Where the garden was…

A real hard thing happened today and I’ve been flooded with grief. I stayed up very late writing last night.  I got up early because my sixteen-year-old son Paul had soccer practice.  Paul had his buddy Jackson spend the night.  This morning they were like little boy zombies.

The landscape/gardening people arrived and started working as I went back to bed and the boys limped out to the car.  I live in a virtual jungle of Minnesota summer vegetation.  It’s amazing how quickly my lot gets overgrown.  On a monthly basis, my house virtually disappears into the beautifully encroaching green of Mother Nature.  The workers came to hack me out.

I tried to re-rack another hour of sleep as the weed-whackers were grinding their way through some of the foliage.  Of course they seemed to be right out my bedroom windows the whole time.  After an hour, I gave up and fully greeted my day.  As I looked out the window, I realized a twenty-something kid had just finished weed-whacking the garden my ex-wife Jennifer had painstaking created in honor of our dead son William.

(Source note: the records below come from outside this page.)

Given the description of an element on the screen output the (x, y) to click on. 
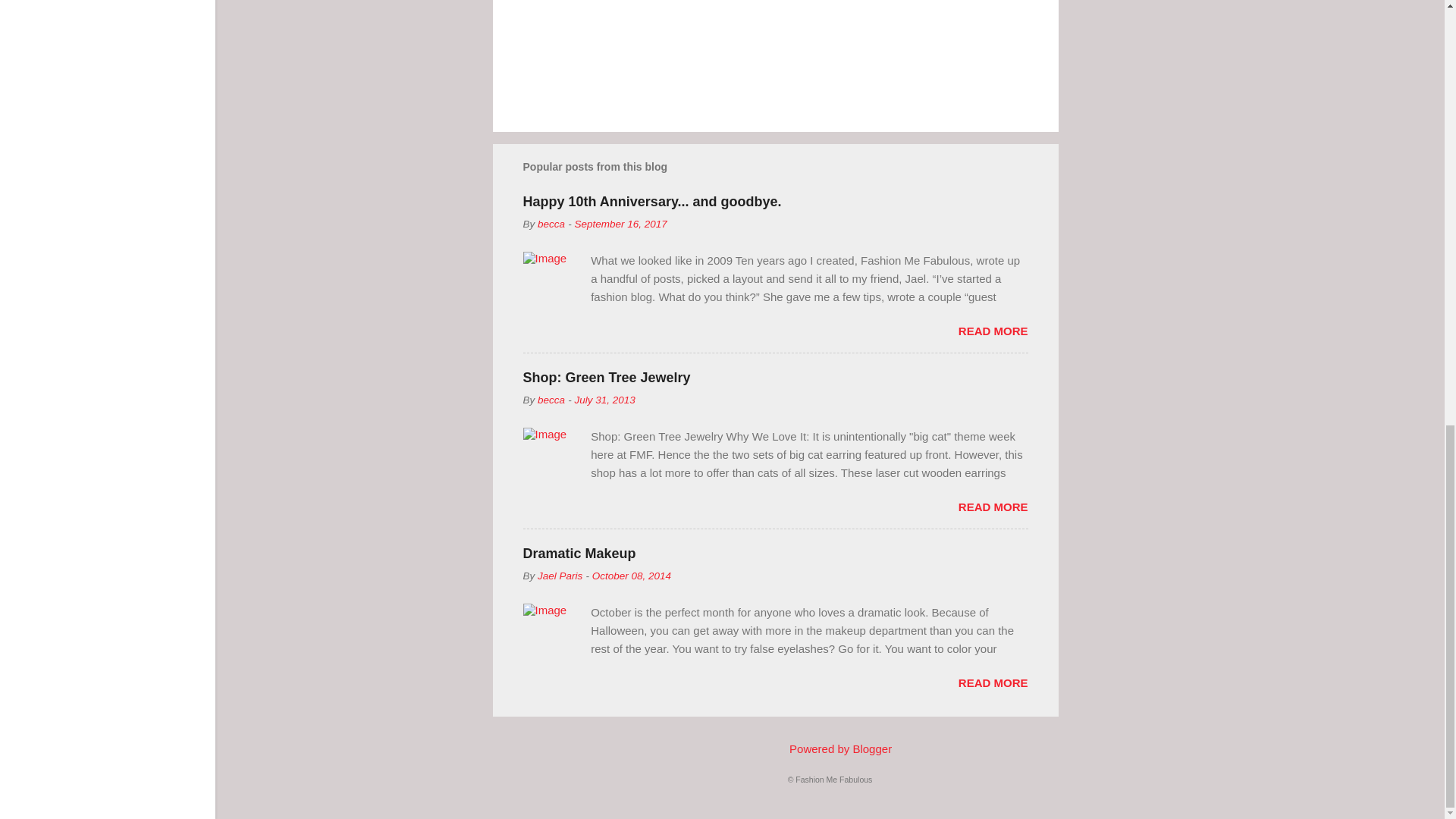
September 16, 2017 (619, 224)
Dramatic Makeup (579, 553)
READ MORE (992, 506)
Powered by Blogger (829, 748)
Shop: Green Tree Jewelry (606, 377)
Advertisement (1118, 56)
Happy 10th Anniversary... and goodbye. (651, 201)
July 31, 2013 (603, 399)
October 08, 2014 (631, 575)
READ MORE (992, 682)
READ MORE (992, 330)
Jael Paris (559, 575)
becca (550, 399)
becca (550, 224)
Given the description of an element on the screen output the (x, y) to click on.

William died at thirty-four weeks in-utero.  I watched the birth of William and Paul at thirty-seven and a half weeks.  This experience is described in the closing chapter of my book, Waking: A Memoir of Trauma and Transcendence.  Witnessing their births was the catalyst for my outward work in the world.  I started writing Waking the next month and formed my non-profit Mind Body Solutions two months after that.

The only way I knew William while he was alive was through rubbing vitamin E on Jennifer’s pregnant belly.  I would try to touch each of my sons and, if I was lucky, I might get one or both of them to move.  We started to notice that William didn’t move as much as his brother, so much so that we called him Sweet William.  Holding William lifeless in my arms after he was born is the only time I will ever touch him directly.  Otherwise, I have only known my firstborn son through loss. 

Today that loss was ignited.  It’s hard to stay connected to a son that you never got to touch while living.  This garden was our symbolic way.  Jennifer and I split up six years ago but we are still friends.  She lives six blocks away and we still very actively parent together.  Unfortunately, I am not a gardener and the garden did not get the attention it deserved.  It would get overgrown with the rest of the awesome jungle.  To any outward eye, it might appear that William’s garden did not matter.  Judging from my tears today, this is not the case.

As human beings, we charm things. We can put ourselves and our magic into and through objects. Those plants were not just growing in that garden, but they also occupied a secret place in the center of Jennifer’s and my heart.  Those plants are an outer manifestation of an inner reality, an inner secret….a love that lives only through our sensation of loss.

Today those plants went down and a rupture of emptiness and rawness cascaded through my chest and eyes.  We are amazing creatures.  The hope is that those plants will grow back next year. There is no way to undo what is done and there is no one to blame…certainly not the blonde-haired, blue-eyed guy who is now wearing sadness on his face.  The whole crew will help me rebuild this garden.  They can all feel the sadness and loss they unknowingly tripped.  We will find the secret heart of what was in that garden and build something new.  Jennifer will definitely have her input.  Even charmed gardens have a way of keep-on-keeping-on.

 When I awoke this morning, I did not expect to feel my son William so profoundly today.  I did not expect to realize the depth of the charmed energy that exists between those plants and me.  I am grateful on both counts.  But today I write to the world a remembrance:  I have TWO sons – William and Paul – and they both have changed and continue to change my life.  I am better for both of them.